▶ _Short problem 1_: Copy the rows verbatim, from the line containing "Task: Open the summoner" up to and including the line containing "will pyautogui.click(x=354, y=639).".
══ Selected extract ══
Maze of Shadows



September 11th, 2022 - 12:20 to 6:45 pm - Santa Cruz, CA

Documented here is a pleasant if relatively uneventful trip myself and a few friends took to visit the UC Santa Cruz campus and Its Beach. There are also a few shots of Toa Nuju Metru, who I gleefully posed feet in the sand like a warrior rising from the dunes. Here I am reduced to an infantile state, stuffing toys in my pockets to carry with me in case I get bored on long trips, occasionally setting them down in dirt or pavement to capture my imagination in a photograph. My friends laugh at me now and humor the very unadult thing I’m doing, assuming there is some quirky or semi-ironic twist to this behavior that makes it acceptable. Little do they know that I desire deeply to reignite the uninhibited, raw energy of story-telling that I held in childhood; when now I place my toys in the sand and only feel embarrassed, and my imagination is dulled, cauterized, and neutered.

I had a dream where I sat on the floor of my first childhood room. I was the age that I am now, and the door was shut. Beyond my lap was strewn a massive assortment of toys formed into a chaotic battle arrangement just as I had loved to create as a kid. In those days, when the lore of my Lego was extensive, I would reenact intense collisions of opposing forces in battles that surged in momentum. There were small victories and an encroaching defeat that nearly overwhelmed our heroes before a sudden eucatastrophe would rescue them from the jaws of death. Here in the dream, I was an adult replaying these childish scenarios, moving my toys about, and straining my voice as I spit profusely for the desired sound design: implosions, explosions, quick breaths of silence before eruption, cries of soldiers in pain, the yell of a charge. But in reliving my childhood play, I felt no sort of liberation, only a shameful temptation that I was indulging. Every moment of play I felt that I should stop, that I was unraveling, that it was unbecoming of me. I was losing myself, drunk in some sort of sin that overwhelmed and dulled my inhibitions. I was enthralled in the play, but my eyes glazed over as I swung spaceships about in the sky like I was sleepwalking. At some point, I reached a climax and collapsed with my toys on the floor. Some unidentifiable figure stood at the door, and I remembered myself and my embarrassment, though it was not so much that I felt ashamed. Rather, I was resigned to my adulthood, knowing that whatever fun I had just experienced was not the equivalent to the passion I carried as a child, and that I had best leave it be.

This dream came to me only a few days ago despite these photographs being over a year old as of writing, but I thought these things then as I do now. Then it was buried in hidden, subconscious corners.

The Lost Splendor of the Cherubs

September 17th, October 1st, 2nd, and 4th, 2022

At this point, I was using my Sony Mavica as much if not more than my professional Sony a7iii. The converging trend of liminal space art with my increasingly blunt, candid photography seemed destined to be a parallax slowly closing in onto one fixed point. Much like the Vaporwave genre, the liminal space movement articulated an unspoken reality that always existed in the ideas surrounding my art. As was the case before I discovered this genre, I dreamed of the same surreal, vacant architecture, same lonely classrooms and endless meadows, but now I had an insatiable desire to photograph within the dream space, more specifically with my floppy disk camera. In the waking world, I had such a bad habit of neglecting to bring a camera with me when opportunities arose that this frustration carried over into these dreams. I would find myself witnessing amazing vistas with no way to photograph. I had to reinforce the habit of bringing a camera around when I was awake so that I could train my sleeping self to do the same. Even so, my frustration could be just as bitter. I might become aware of my dream and feel upset knowing that no amount of shooting would bring these photographs into the real world. I'd sometimes shoot regardless, hoping through some dream logic that by sheer exertion, I might will these photographs into reality. Drunk off the nectar of sleep, I often covet these deluded hopes of transmuting sleep matter into wake matter.
═══
══ Data for processing ══
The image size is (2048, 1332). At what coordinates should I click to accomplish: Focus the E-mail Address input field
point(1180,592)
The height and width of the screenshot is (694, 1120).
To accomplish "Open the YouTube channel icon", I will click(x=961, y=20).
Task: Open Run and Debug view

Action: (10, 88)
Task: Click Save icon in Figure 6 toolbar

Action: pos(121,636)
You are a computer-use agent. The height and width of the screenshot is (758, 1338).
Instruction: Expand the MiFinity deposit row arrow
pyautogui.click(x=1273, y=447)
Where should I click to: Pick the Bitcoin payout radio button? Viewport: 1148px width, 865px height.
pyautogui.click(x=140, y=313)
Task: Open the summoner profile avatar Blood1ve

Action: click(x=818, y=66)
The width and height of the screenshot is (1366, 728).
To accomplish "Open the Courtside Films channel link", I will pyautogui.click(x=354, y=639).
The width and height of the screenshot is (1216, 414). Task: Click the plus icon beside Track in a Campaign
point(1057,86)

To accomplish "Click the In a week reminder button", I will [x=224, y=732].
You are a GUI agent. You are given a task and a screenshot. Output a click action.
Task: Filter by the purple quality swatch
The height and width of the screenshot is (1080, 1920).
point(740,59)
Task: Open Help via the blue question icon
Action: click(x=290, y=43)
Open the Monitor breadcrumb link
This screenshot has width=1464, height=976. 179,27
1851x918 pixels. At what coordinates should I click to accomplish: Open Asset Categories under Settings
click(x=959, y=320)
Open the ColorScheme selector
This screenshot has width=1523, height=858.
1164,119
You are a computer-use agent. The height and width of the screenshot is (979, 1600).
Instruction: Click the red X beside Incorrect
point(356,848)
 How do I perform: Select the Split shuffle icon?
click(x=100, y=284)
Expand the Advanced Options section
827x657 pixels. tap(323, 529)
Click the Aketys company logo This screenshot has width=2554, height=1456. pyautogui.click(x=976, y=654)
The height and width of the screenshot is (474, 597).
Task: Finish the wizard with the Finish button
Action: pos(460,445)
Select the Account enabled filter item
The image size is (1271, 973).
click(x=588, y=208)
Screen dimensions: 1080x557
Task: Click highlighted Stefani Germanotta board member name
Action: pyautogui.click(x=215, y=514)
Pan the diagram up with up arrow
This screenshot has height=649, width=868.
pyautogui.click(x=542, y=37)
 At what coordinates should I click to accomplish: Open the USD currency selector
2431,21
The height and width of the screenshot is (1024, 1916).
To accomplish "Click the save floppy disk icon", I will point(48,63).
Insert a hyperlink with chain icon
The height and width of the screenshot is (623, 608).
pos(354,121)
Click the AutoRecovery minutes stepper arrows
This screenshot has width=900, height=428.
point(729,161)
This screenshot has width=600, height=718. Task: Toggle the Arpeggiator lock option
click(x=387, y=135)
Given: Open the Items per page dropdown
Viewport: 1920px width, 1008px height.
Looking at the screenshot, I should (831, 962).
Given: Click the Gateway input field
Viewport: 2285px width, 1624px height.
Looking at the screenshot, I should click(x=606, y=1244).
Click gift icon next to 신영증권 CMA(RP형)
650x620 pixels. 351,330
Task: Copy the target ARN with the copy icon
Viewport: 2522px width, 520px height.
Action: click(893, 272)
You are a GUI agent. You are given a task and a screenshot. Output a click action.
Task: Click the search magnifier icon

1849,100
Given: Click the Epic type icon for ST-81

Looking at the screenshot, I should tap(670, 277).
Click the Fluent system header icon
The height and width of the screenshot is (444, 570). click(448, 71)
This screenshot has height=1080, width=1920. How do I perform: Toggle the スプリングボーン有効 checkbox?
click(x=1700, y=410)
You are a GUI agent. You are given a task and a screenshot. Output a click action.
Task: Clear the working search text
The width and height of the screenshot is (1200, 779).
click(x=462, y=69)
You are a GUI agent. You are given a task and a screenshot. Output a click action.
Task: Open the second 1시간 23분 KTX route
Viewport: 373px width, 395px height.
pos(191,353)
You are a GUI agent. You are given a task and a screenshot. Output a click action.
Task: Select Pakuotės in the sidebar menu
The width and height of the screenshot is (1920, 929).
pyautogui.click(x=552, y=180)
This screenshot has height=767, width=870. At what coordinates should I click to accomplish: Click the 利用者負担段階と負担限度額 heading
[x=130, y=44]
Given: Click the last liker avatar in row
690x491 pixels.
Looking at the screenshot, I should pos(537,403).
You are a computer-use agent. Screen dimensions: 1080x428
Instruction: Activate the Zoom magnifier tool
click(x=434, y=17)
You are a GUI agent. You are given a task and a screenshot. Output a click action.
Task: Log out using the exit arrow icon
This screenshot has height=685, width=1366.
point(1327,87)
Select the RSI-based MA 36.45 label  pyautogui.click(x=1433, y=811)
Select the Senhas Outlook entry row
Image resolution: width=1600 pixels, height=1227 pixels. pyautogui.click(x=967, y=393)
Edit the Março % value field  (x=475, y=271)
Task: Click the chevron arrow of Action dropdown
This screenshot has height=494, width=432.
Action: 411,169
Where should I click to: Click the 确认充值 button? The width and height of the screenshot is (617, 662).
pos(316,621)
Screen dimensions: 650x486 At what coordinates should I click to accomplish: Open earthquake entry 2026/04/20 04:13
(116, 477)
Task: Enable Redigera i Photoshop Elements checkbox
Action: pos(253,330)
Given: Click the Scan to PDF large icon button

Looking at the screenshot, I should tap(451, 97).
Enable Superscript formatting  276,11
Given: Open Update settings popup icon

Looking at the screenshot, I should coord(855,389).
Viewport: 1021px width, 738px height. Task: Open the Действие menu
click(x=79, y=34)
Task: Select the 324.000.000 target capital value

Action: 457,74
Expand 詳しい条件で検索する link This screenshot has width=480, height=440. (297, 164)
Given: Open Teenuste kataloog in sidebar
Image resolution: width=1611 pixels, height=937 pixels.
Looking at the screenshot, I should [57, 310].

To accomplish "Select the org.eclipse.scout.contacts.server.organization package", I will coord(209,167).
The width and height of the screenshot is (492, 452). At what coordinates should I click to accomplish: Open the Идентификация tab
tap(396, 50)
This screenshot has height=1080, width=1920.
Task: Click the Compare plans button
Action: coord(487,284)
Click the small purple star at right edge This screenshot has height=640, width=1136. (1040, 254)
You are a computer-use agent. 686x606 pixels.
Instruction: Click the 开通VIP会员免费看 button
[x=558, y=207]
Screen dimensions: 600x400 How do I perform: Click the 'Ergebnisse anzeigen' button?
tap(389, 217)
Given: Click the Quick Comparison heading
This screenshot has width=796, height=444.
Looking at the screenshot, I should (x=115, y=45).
═══
▶ _Short problem 2_: According to the essay about dreams and photography, which camera was the writer using as much as, if not more than, the professional Sony a7iii?

▶ _Expected output 1_:
Task: Open the summoner profile avatar Blood1ve

Action: click(x=818, y=66)
The width and height of the screenshot is (1366, 728).
To accomplish "Open the Courtside Films channel link", I will pyautogui.click(x=354, y=639).

▶ _Expected output 2_: The Sony Mavica.